Elle repensait toujours à la base, elle y était entrée comme on entre en religion de tout son corps et toute son âme. Sa pensée était là-bas, elle revivait et se torturait des petits riens qui jalonnaient son quotidien, des mots gentils, des sourires. Et puis son abandon total entre ses mains quand il était malade ou blessé. La totale confiance qu’il lui faisait. Elle savait tout de lui, pas un pouce de son corps ne lui était étranger, et pourtant, elle n’était que son médecin. Elle pouvait le toucher, panser ses plaies, lui tenir la main, lui faire tous les soins nécessaires, mais elle n’avait pas le droit de franchir la barrière. A la base il était le colonel O’Neill, mais dans son cœur il était Jack. Elle se demandait combien de temps elle pourrait tenir à se consumer ainsi.
Oh cet espoir qui ne voulait pas mourir.
Quelques jours plus tard une force inconnue la poussa à aller voir Jack dans son chalet. Carolina  n’avait pas besoin de la carte, elle connaissait la route par cœur.
Elle arrêta sa voiture assez loin, pour prendre son temps, réfléchir avant peut-être de franchir une étape. Elle ne savait pas du tout l’accueil qu’elle recevrait. Il pouvait être très dur en paroles quelquefois, elle en avait fait les frais quand il lui avait jeté à la tête son QI de 145. Cela l’avait atteinte beaucoup plus profondément qu’elle ne l’avait laissé voir. D’ailleurs, elle n’avait rien laissé voir du tout.
La journée était chaude, c’était l’heure de la mi-journée où tout fait halte. Aucun bruit de la civilisation ne parvenait jusqu’ici. L’eau jaillissante des cascades rafraîchissait l’air immobile et brûlant. Au virage suivant c’était le silence. Carolina comprenait pourquoi le colonel aimait tant cet endroit. Un lieu si calme pour se ressourcer. Un lieu pour oublier une vie si difficile parfois.
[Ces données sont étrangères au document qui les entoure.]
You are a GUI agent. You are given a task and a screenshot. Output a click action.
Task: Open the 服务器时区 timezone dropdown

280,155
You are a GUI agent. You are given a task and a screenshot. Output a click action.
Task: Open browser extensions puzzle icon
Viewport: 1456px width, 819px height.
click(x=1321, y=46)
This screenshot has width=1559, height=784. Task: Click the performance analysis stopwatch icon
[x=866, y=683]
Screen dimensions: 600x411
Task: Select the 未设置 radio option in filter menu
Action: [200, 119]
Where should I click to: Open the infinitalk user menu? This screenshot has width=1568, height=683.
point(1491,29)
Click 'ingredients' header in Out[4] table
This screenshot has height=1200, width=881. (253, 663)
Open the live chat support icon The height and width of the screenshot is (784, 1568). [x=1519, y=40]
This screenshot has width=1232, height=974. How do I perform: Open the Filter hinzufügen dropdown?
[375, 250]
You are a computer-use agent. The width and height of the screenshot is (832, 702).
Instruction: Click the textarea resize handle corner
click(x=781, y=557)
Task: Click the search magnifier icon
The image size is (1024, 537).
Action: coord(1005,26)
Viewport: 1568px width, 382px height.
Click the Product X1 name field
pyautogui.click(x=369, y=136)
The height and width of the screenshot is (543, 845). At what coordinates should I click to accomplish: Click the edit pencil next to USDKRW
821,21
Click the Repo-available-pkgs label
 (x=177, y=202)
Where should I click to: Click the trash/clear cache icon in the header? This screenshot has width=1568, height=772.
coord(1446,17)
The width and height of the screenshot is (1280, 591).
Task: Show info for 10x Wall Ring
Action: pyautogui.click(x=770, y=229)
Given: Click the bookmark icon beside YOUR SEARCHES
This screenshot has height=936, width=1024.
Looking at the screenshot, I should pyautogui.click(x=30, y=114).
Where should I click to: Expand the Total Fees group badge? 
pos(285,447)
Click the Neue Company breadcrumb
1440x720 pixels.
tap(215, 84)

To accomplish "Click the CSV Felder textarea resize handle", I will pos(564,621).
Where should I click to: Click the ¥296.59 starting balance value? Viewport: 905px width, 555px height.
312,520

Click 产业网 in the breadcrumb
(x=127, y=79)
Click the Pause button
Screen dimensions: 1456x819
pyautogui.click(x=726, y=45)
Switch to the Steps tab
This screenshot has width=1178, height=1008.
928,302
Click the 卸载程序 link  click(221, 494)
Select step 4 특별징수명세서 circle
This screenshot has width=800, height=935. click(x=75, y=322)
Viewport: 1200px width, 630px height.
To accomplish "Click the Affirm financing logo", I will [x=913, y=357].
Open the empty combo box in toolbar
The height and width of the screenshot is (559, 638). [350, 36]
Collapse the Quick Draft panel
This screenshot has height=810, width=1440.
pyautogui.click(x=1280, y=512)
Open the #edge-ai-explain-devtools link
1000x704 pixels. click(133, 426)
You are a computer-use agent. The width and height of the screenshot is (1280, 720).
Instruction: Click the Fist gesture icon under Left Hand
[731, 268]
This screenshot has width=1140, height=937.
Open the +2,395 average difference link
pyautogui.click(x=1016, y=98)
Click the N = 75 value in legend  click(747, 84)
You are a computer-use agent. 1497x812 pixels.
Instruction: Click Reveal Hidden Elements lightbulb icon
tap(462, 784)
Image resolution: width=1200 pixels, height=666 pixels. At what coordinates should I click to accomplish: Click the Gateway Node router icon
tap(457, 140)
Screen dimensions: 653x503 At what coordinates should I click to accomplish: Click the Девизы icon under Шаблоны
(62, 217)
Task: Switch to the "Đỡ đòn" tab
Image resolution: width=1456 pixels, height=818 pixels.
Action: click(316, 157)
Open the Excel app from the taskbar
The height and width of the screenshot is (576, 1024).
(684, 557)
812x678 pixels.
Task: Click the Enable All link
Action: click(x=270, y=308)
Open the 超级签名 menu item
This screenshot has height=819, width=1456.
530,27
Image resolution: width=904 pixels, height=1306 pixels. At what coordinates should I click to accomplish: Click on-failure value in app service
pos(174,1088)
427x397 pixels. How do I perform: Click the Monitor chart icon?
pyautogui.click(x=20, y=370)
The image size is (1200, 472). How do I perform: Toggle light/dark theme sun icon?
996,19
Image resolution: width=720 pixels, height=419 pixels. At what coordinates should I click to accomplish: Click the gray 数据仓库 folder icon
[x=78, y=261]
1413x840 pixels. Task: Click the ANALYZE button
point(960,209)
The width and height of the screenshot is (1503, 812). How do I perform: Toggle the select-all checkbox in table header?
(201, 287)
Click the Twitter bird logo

Elle l’aperçut de loin. Il était devant la maison, un chalet de rondins, rudimentaire. Elle le voyait de dos, il était en short et torse nu. Tenue très inhabituelle chez lui, mais qui était naturelle dans un tel endroit. Le chalet était planté au bord d’un petit lac ou un ponton avançait dans l’eau verte où se miraient les noirs sapins. Elle ralentit, il ne l’avait pas encore vue. Elle dut faire crisser son pas car il se retourna brusquement. Il mit sa main en visière car elle s’avançait dans le soleil.
Elle s’arrêta à quelques mètres de lui et fut accueillie par un brusque :
            -Qu’est ce que vous foutez là !
Elle faillit prendre ses jambes à son cou mais continua d’avancer. Son cœur battait comme un tambour, elle balbutia une pauvre excuse :
            -J’étais dans les parages,… mon père a une maison pas loin d’ici, et je me suis dit que … Elle bafouillait.
            -Ne restez pas dehors au soleil, vous allez prendre mal, lui dit-il bourru.
Elle fit les quelques mètres qui le séparaient de lui.
            -Excusez ma tenue je n’attendais personne.
            -C’est très bien comme ça.
Ils échangeaient des banalités, des choses qui n’avaient plus aucun sens pour elle. Elle hurlait son nom à l’intérieur d’elle-même, mais elle collait sur son visage un masque d’indifférence.
Puis elle craqua :
            -Jack !
Il recula d’un pas.
            -Jack, redit-elle
Il dut lire dans ses yeux ce qu’elle ne disait pas, car il dit cette phrase surprenante que rien ne prévoyait :
            -Ce n’est pas une bonne idée.
Elle cria encore
-Jack !
 Elle pleurait, elle sanglotait. Elle se jeta contre lui, il la repoussa
            -Non, Carolina, non.
            -Mais pourquoi ? On est pareil tous les deux. On a vécu la même chose. Il n’y a que toi pour comprendre ce que veut dire être soumis à un être qui vous prend et vous torture. Les démons que j’ai connus, pour toi ils s’appellent Nirti et Kali.  On est pareil !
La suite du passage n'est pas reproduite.